Opie Lionel H, Seedat Yackoob K
Hatter Institute for Cardiology Research, University of Cape Town, Cape Town, South Africa.
Circulation. 2005 Dec 6;112(23):3562-8. doi: 10.1161/CIRCULATIONAHA.105.539569.
Hypertension in sub-Saharan Africa is a widespread problem of immense economic importance because of its high prevalence in urban areas, its frequent underdiagnosis, and the severity of its complications.

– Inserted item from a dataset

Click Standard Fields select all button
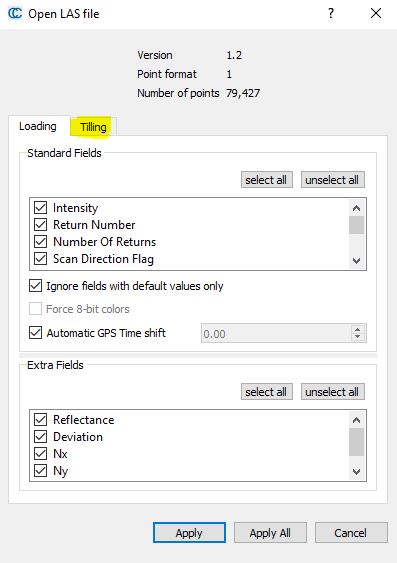 (x=266, y=180)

We searched PubMed and relevant journals for words in the title of this article. Among the major problems in making headway toward better detection and treatment are the limited resources of many African countries. Relatively recent environmental changes seem to be adverse. Mass migration from rural to periurban and urban areas probably accounts, at least in part, for the high incidence of hypertension in urban black Africans. In the remaining semirural areas, inroads in lifestyle changes associated with "civilization" may explain the apparently rising prevalence of hypertension. Overall, significant segments of the African population are still afflicted by severe poverty, famine, and civil strife, making the overall prevalence of hypertension difficult to determine. Black South Africans have a stroke rate twice as high as that of whites. Two lifestyle changes that are feasible and should help to stem the epidemic of hypertension in Africa are a decreased salt intake and decreased obesity, especially in women.
Overall, differences from whites in etiology and therapeutic responses in sub-Saharan African populations are graded and overlapping rather than absolute. Further studies are needed on black Africans, who may (or may not) be genetically and environmentally different from black Americans and from each other in different parts of this vast continent.
撒哈拉以南非洲地区的高血压是一个广泛存在且具有重大经济意义的问题,这是由于其在城市地区的高患病率、频繁的诊断不足以及并发症的严重性。
我们在PubMed及相关期刊中搜索了本文标题中的词汇。在推进更好的检测和治疗方面的主要问题包括许多非洲国家资源有限。相对近期的环境变化似乎是不利的。从农村到城郊和城市地区的大规模迁移可能至少部分解释了城市非洲黑人中高血压的高发病率。在其余的半农村地区,与“文明”相关的生活方式改变可能解释了高血压患病率明显上升的原因。总体而言,非洲人口的很大一部分仍受严重贫困、饥荒和内乱困扰,这使得高血压的总体患病率难以确定。南非黑人的中风发病率是白人的两倍。两种可行且应有助于遏制非洲高血压流行的生活方式改变是减少盐摄入量和降低肥胖率,尤其是在女性中。
总体而言,撒哈拉以南非洲人群在病因和治疗反应方面与白人的差异是分级且重叠的,而非绝对的。需要对非洲黑人进行进一步研究,在这个幅员辽阔的大陆的不同地区,他们可能(或可能不)在基因和环境方面与美国黑人以及彼此之间存在差异。